Fig. 1. The topology of the highway used in this study.

It is a reasonable setting for the DSRC standards proposed for ITS applications.

To determine the connectivity among vehicles and roadside access points, we took the following approach to determine whether or not two nodes can successfully exchange their messages. As long as two nodes are within each other’s wireless transmission range, it is considered that there is a wireless link between them and their packet exchanges can succeed. Otherwise, their packet exchanges will fail. This scheme is similar to that used in the ns-2 simulator [21], except that 250 meters is used as the transmission range of IEEE 802.11(b) wireless interfaces in ns-2.

D. Roadside Wireless Access Points

Along the highway, roadside wireless access points are de-ployed along the central divider of the highway (see Figure 1). We assume in this study that there is an Internet server and each deployed access point has a direct link connecting itself to this server.

Because the radio range is 100 meters, if the distance between two neighboring access points is less than 200 meters (2 * radio range), these access points will provide 100% coverage for vehicles. This will allow every vehicle to connect to the Internet server at any time, resulting in 0% connection setup blocking probability. Since this result is intuitive and uninteresting, the separation distances studied in this paper are all greater than 200 meters and they are 500, 1000, 1500, and 2000 meters, respectively.

E. Vehicle Traffic

In this study, the total number of vehicles moving on the highway is set to be 2,000 and a half of them move in each direction. The average distance between a vehicle and the vehicle immediately following it on the same lane can be calculated. It is (26 Km/lane * 3 lanes/direction)/ (1,000 vehicles/direction) = 78 meters. This car-following distance is typical of a highway in which many vehicles use the highway but they move smoothly without congestion.

The desired speeds chosen for these vehicles determine the absolute speeds of these vehicles and the relative speeds among them. The distribution of these desired speeds is set to be [20%: 100 - 110 Km/hr, 40%: 90 - 100 Km/hr, 20%: 80 - 90 Km/hr, 20%: 70 - 80 Km/hr], which means that 20% of the vehicles are moving at their desired speeds uniformly distributed between 100 Km/hr and 110 Km/hr, 40% of the vehicles are moving at their desired speeds between 90 Km/hr and 100 Km/hr, etc. We think that this distribution is typical of a highway in which various types of vehicles exist. F. Radio Penetration Rate

Radio penetration rate means the percentage of vehicles that are equipped with a wireless radio and participate in the IVC network. Because it is unrealistic to expect that on one day suddenly all vehicles on the roads will be equipped with a wireless radio to participate in the IVC network, we varied this parameter to see its effect. Seven different values were tested and they are 40%, 50%, 60%, 70%, 80%, 90%, and 100%, respectively.

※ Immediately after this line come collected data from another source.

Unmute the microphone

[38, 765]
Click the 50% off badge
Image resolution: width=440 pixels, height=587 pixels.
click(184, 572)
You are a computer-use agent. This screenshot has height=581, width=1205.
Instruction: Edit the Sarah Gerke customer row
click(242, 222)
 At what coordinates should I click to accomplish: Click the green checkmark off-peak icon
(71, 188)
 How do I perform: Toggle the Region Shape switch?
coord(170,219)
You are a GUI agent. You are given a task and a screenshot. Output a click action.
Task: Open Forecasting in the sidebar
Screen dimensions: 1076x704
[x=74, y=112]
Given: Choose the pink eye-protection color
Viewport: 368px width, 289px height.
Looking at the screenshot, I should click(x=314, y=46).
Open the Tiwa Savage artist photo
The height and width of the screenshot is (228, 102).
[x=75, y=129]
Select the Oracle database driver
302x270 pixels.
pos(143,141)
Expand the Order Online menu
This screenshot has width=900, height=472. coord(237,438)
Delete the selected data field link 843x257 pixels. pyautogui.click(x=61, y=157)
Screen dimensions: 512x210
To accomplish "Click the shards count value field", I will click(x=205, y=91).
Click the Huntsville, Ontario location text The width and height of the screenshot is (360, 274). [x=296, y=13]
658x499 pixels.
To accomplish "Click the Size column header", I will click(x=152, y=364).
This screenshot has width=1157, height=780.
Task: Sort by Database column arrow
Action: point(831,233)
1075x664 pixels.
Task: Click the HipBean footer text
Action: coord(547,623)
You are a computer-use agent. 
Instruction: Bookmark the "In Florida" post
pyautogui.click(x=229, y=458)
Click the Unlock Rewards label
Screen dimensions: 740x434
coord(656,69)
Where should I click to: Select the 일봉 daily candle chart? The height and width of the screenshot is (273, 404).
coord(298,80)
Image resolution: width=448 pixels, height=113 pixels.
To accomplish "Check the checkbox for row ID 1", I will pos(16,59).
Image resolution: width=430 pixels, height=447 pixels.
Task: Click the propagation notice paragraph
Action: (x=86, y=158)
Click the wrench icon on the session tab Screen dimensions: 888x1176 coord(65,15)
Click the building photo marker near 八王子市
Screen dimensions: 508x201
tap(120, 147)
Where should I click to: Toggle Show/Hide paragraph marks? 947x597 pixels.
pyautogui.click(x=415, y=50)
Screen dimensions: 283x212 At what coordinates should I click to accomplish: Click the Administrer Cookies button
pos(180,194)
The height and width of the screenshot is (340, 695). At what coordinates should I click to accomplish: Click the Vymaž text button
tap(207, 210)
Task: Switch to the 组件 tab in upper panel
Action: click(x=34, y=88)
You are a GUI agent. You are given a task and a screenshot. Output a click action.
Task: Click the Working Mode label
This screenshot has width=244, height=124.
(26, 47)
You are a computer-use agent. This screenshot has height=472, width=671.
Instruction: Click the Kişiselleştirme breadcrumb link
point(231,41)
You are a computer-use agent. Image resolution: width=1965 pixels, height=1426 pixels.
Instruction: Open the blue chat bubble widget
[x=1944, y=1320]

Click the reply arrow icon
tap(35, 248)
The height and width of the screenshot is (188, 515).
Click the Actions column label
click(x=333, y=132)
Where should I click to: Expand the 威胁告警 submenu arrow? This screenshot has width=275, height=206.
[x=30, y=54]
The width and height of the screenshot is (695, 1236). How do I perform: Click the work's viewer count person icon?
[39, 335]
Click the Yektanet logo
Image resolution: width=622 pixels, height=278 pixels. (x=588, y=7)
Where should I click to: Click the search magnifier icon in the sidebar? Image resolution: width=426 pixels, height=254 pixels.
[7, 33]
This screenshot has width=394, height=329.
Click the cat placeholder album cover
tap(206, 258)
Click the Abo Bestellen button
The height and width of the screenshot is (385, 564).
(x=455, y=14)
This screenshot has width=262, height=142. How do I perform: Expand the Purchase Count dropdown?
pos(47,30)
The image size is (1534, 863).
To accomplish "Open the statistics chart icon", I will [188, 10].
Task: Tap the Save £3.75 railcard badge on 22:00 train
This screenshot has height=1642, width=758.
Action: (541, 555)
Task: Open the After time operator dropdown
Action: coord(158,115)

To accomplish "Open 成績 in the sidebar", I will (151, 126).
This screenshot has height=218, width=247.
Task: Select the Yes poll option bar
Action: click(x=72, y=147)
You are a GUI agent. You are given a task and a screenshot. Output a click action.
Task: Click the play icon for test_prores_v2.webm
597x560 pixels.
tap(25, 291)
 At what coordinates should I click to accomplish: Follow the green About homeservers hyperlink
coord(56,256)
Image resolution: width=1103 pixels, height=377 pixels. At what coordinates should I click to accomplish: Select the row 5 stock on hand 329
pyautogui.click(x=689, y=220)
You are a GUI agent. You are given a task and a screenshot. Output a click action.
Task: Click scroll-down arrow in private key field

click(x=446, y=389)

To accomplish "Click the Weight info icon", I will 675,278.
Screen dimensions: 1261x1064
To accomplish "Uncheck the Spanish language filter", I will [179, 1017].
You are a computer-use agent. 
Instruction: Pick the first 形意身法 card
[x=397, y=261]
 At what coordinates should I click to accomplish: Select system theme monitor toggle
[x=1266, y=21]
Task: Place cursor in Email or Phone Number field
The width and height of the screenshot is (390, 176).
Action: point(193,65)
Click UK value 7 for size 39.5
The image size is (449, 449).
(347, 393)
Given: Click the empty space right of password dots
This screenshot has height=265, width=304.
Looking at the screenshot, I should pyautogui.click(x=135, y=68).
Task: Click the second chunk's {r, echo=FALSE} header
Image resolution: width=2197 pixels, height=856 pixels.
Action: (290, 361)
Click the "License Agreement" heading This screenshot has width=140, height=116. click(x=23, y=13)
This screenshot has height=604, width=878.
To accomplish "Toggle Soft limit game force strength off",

For each radio penetration rate, a certain number of vehicles are randomly chosen to participate in the IVC network. For example, if the total number of vehicles on the highway is 2,000 and the radio penetration rate is 50%, we randomly chose 1,000 vehicles to participate in the IVC network. G. Inter-Vehicle Communication Function

The main goal of this paper is to see when wireless access points are separated far away and thus cannot provide an always-connected Internet access service for vehicles, how effectively IVC can increase the connection setup probability and connection lifetime as compared to the case without using IVC. Therefore, in our study sometimes we disabled or enabled the function of IVC to see its effects.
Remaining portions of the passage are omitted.